▶ EXERCISE REQUIREMENTS
**a)** Using the text on the Saint-Saëns piano quartet, answer these questions:
(i) To whom was the work dedicated?
(ii) Until what year did the earlier Piano Quartet in E major remain unpublished?
(iii) Who played the cello at the premiere?
**b)** Summarize the text on the Saint-Saëns piano quartet in two sentences.
**c)** Translate this sentence from the text on the Saint-Saëns piano quartet into Spanish: "It has been arranged for piano duet by Auguste Horn (1877) and for two pianos by Jules Griset (1910)."

▶ DOCUMENT TEXT
..........

Piano Quartet by Camille Saint-Saëns

The Piano Quartet in B♭ major, Op. 41, also known as the Piano Quartet No. 2, was written by Camille Saint-Saëns in February 1875. Dedicated to Jules Foucault, it was premiered on 6 March 1875 in Paris. It has been called one of Saint-Saëns' neglected masterpieces and is in the core repertoire of the piano quartet.

== History ==
The Piano Quartet in B♭ major is preceded by a Piano Quartet in E major, which Saint-Saëns had written more than 20 years earlier, but remained unpublished until 1992. The Piano Quartet in B♭ major was written in February 1875, an eventful year that marked his marriage to Marie-Laure Truffot and the birth of his son André, the composition of Le Déluge and the fourth piano concerto, and the premiere of Danse macabre.

The work was dedicated to Jules Foucault and was premiered on 6 March 1875 at Salle Pleyel with the composer on the piano, Pablo de Sarasate (violin), Alfred Turban (viola), and Léon Jacquard (cello). It has been arranged for piano duet by Auguste Horn (1877) and for two pianos by Jules Griset (1910).

..........

▶ DATASET EXCERPTS
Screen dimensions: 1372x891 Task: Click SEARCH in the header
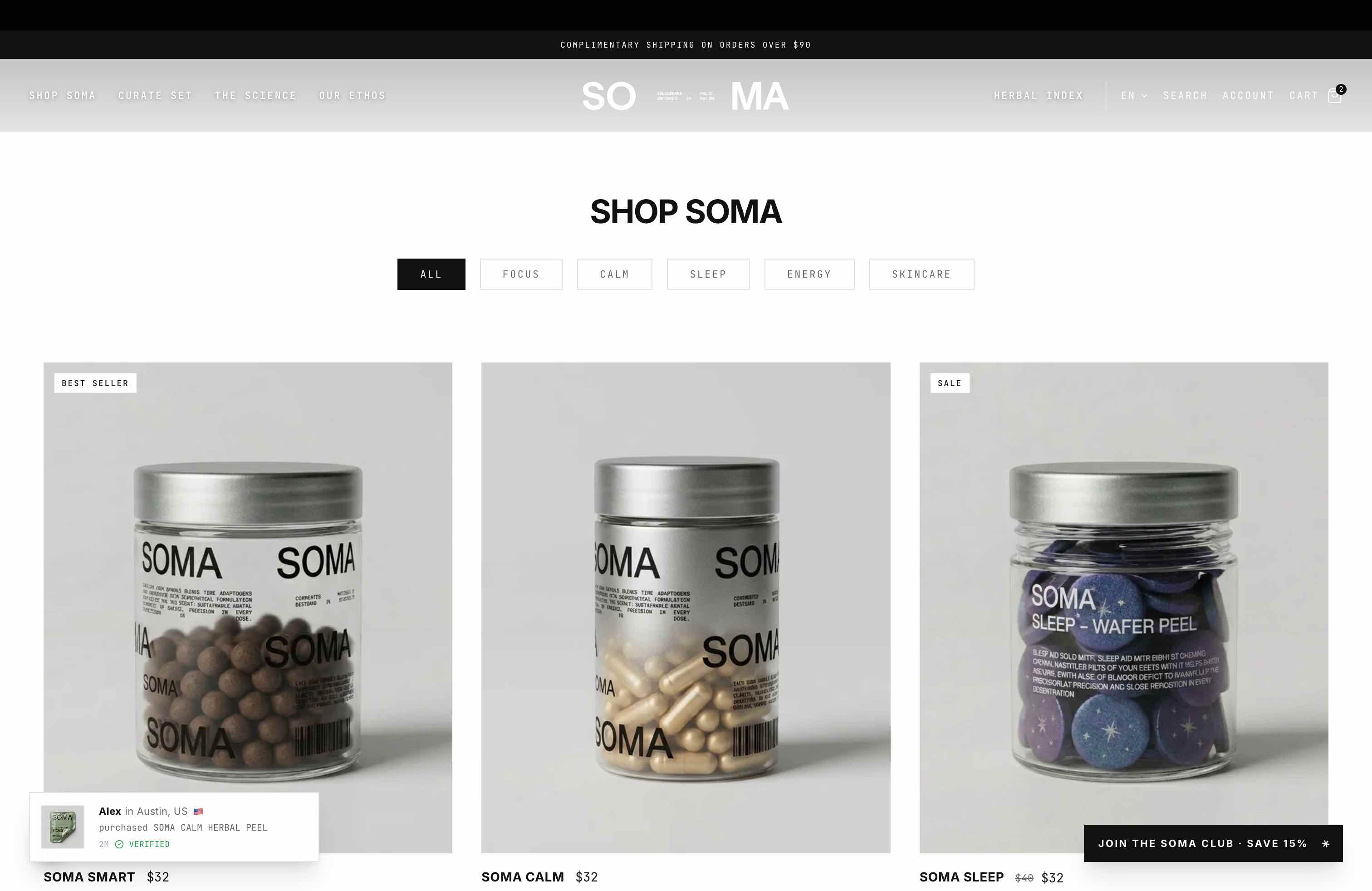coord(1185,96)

..........

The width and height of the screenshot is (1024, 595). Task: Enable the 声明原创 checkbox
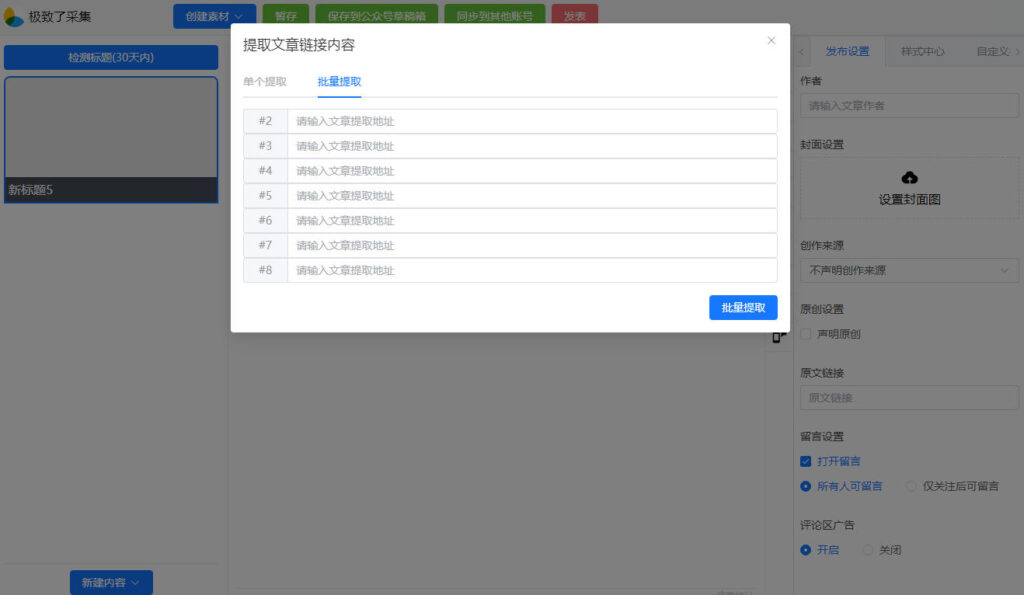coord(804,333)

..........

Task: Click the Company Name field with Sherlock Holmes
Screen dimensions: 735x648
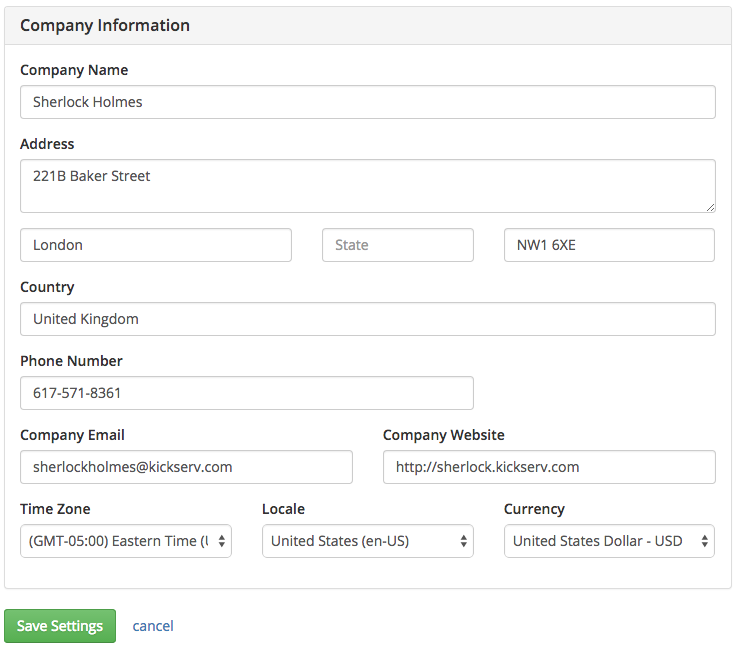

..........

▶ ANSWERS
**a)**
(i) Jules Foucault
(ii) 1992
(iii) Léon Jacquard

**b)** Camille Saint-Saëns wrote the Piano Quartet in B♭ major, Op. 41, in February 1875 and dedicated it to Jules Foucault. It premiered on 6 March 1875 at Salle Pleyel in Paris with the composer at the piano, and it has been called one of his neglected masterpieces and belongs to the core piano quartet repertoire.

**c)** Ha sido arreglado para piano a cuatro manos por Auguste Horn (1877) y para dos pianos por Jules Griset (1910).